Village and civil parish in South Yorkshire, England

Brinsworth is a village and civil parish in the Metropolitan Borough of Rotherham, in South Yorkshire, England. It is situated close to the River Rother between Rotherham (to the north-east) and Sheffield (to the south-west). At the time of the 2001 census it had a population of 8,950, reducing to 8,789 at the 2011 Census.

Brinsworth became a new separate ward in May 2021 which covers the whole village beyond the parish boundary. This change was to accommodate an expanding neighbouring ward of Rother Vale - that includes the new mainly private housing estate of Waverley which has around 3,800 homes with its own school and lake frontage.

==History==
Brinsworth is located about 1 mi south of the site of a Roman fort at Templeborough. Remains thought to be part of the Roman road called Icknield Street, which passed the fort, were discovered on White Hill in 1948, between Brinsworth and Canklow. Other Roman remains found on White Hill by a team led by Dorothy Greene, Keeper of Roman Antiquities at Rotherham's Clifton Park Museum, included nine roads in a grid 926 ft by 490 ft at . In addition, walls of buildings were traced including what may have been a temple platform, and pottery dating from the late 2nd and 3rd centuries was found.

This area has been suggested by historian Michael Wood as one of the possible locations for the Battle of Brunanburh, which took place in 937, although he also strongly believes it to be near Burghwallis, outside of Doncaster. The earliest known written reference to Brinsworth appears in the 1086 Domesday Book, where it is referred to as "Brynesford", a name thought to mean 'Bryni's ford'. At this time the land was mostly 'waste', having been decimated in the 'Harrying of the North' that took place following the Norman conquest, and it was divided between Roger de Busli and William de Percy.

__ENTRIES SUPPLIED__:
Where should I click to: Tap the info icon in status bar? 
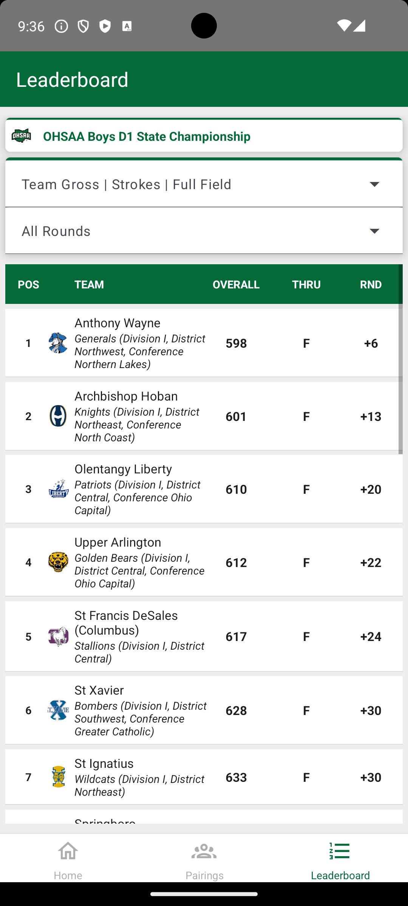click(61, 26)
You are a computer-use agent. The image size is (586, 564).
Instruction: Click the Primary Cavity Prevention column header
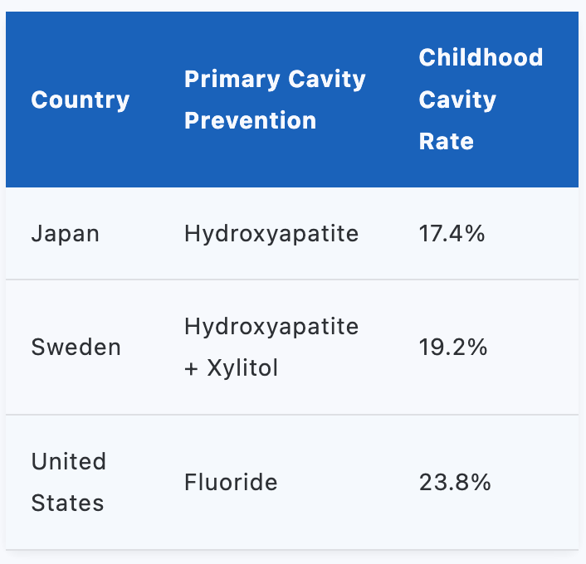pos(275,100)
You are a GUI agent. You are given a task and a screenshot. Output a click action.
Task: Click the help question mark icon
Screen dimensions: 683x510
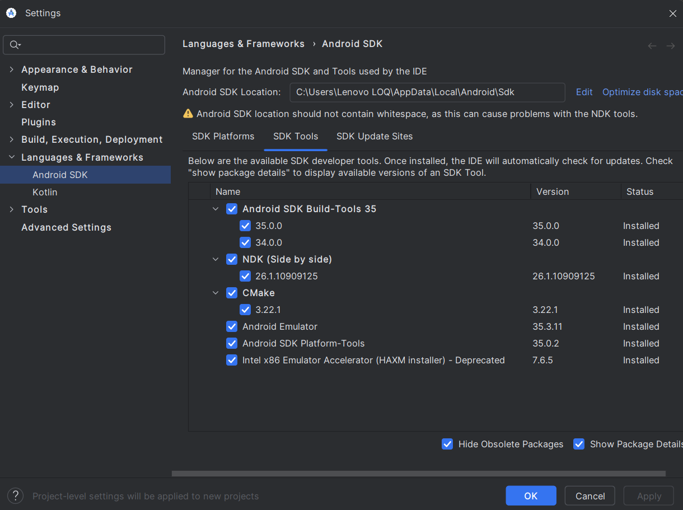click(16, 495)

__PROBLEM 1__:
Using the excerpt on Brinsworth, answer each question:
(a) What was the village's population at the 2011 Census?
(b) Who led the team that found other Roman remains on White Hill?
(c) What name does the Domesday Book use for Brinsworth?
__PROBLEM 2__:
Say whether each statement agrees with the excerpt on Brinsworth, and quote the words that settle it:
(a) Brinsworth became a separate ward in May 2021.
(b) The Waverley estate has around 5,000 homes.
(c) Brinsworth lies north of the Roman fort site at Templeborough.

__ANSWER SPACE 1__:
(a) 8,789
(b) Dorothy Greene
(c) "Brynesford"

__ANSWER SPACE 2__:
(a) Yes: "Brinsworth became a new separate ward in May 2021"
(b) No: "which has around 3,800 homes"
(c) No: "Brinsworth is located about 1 mi south of the site of a Roman fort at Templeborough"